— BEGIN —
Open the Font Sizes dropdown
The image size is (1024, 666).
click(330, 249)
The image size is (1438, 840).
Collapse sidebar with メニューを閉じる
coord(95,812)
— END —
— BEGIN —
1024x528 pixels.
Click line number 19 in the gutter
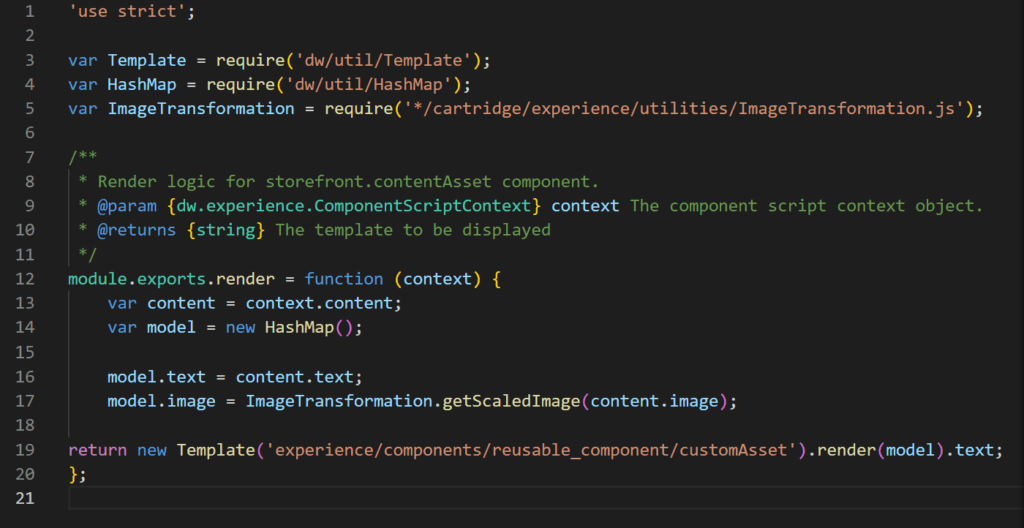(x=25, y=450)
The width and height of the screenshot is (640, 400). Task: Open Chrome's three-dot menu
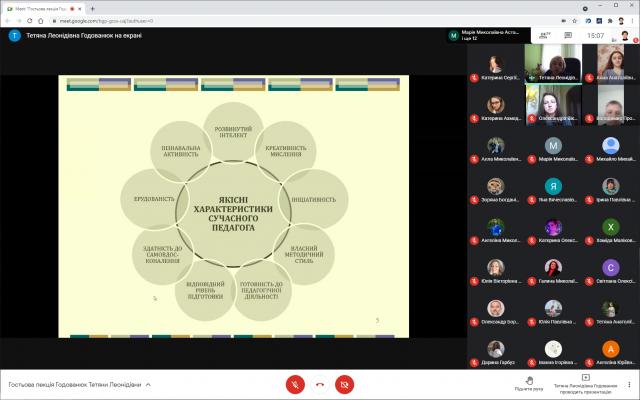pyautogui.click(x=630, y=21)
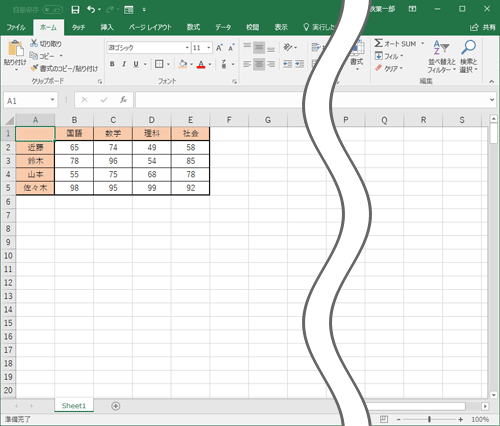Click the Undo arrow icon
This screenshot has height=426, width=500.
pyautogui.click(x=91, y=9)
— END —
(WHAT IS NEEDED): Can you rewrite the records starting at the line containing "The width and" and ending at the line containing "pyautogui.click(x=91, y=9)" as a JSON list of strings, one per line, with blank lines and pictures left out?

(ANSWER TO THE TASK):
[
  "The width and height of the screenshot is (640, 400). Task: Open Chrome's three-dot menu",
  "pyautogui.click(x=630, y=21)",
  "Click the Undo arrow icon",
  "This screenshot has height=426, width=500.",
  "pyautogui.click(x=91, y=9)"
]